┌──
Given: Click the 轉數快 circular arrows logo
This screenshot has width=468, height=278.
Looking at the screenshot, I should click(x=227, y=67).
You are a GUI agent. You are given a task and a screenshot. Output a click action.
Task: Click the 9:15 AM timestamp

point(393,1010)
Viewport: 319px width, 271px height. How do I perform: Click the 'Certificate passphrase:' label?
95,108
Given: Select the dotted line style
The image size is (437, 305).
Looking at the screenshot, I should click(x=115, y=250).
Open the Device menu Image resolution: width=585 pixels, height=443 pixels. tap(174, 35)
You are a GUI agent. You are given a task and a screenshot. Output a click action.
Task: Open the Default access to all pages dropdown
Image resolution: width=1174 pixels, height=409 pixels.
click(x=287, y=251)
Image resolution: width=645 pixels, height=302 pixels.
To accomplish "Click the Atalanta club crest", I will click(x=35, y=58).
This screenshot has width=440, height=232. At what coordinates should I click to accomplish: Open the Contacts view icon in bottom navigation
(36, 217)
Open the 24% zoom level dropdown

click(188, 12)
└──
Write out an exact transcription of the line with "This screenshot has width=440, height=232." and of each line after it; stop at the end of the records.

**Output for this exercise:**
This screenshot has width=440, height=232. At what coordinates should I click to accomplish: Open the Contacts view icon in bottom navigation
(36, 217)
Open the 24% zoom level dropdown

click(188, 12)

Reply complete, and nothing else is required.